普通金鱼饲料VC含量一般在0.140～0.17 mg/g，基本能够满足日常营养需求，但本研究中发现，VC添加剂量为0.875～1.75 mg/g时才能满足亲鱼对VC的需求。对虹鳟Oncorhynchusmykiss的研究也发现类似现象，虹鳟生长发育所需VC添加量为0.05 mg/g，但亲鱼繁殖期所需VC添加量为0.40 mg/g[18-19]。这可能是因为鱼类在亲鱼阶段对VC需求量更高的原因。

4 结论

1)饲料中添加VC后，龙睛金鱼亲鱼雌鱼血清C3、LZM、SOD、CAT及卵巢PPARγ水平均显著改善，说明饲料中添加适量的VC能提升龙睛金鱼亲鱼的非特异性免疫能力和抗氧化能力。

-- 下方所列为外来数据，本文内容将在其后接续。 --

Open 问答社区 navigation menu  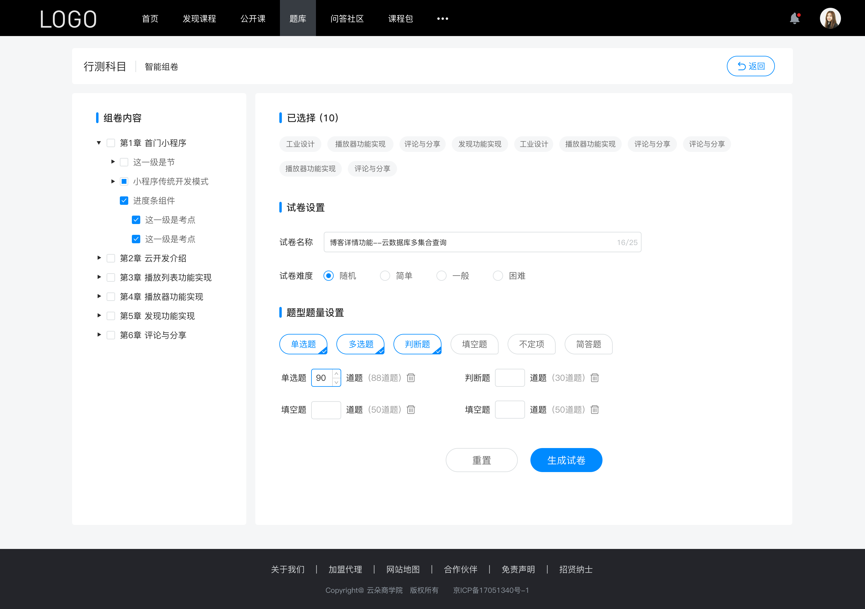[x=345, y=18]
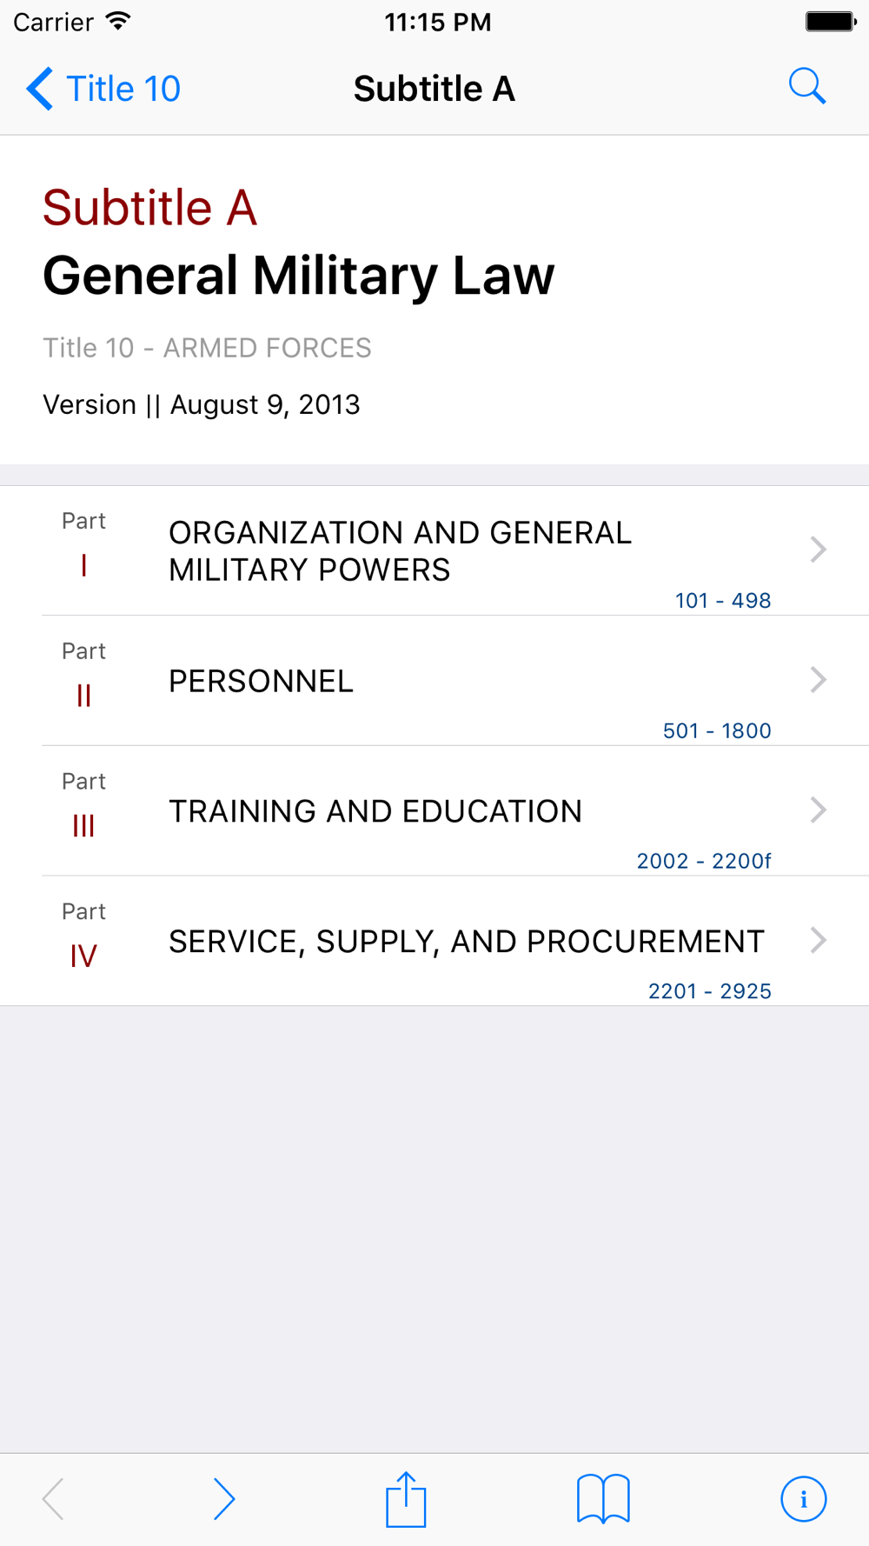
Task: Tap section range 2201 - 2925
Action: 709,991
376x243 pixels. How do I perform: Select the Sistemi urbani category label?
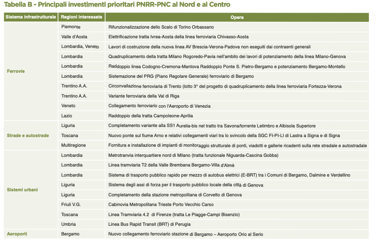(22, 190)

2)饲料中添加VC后，龙睛金鱼雌性亲鱼相对怀卵量、雄性亲鱼精子存活率和精子密度均显著提高，说明饲料中添加适量的VC能改善龙睛金鱼亲鱼的繁殖性能。

3)饲料中添加VC后，龙睛金鱼仔鱼发眼率、出膜率和仔鱼出膜后4 d成活率显著提升，说明饲料中添加适量的VC能提高龙睛金鱼仔鱼质量。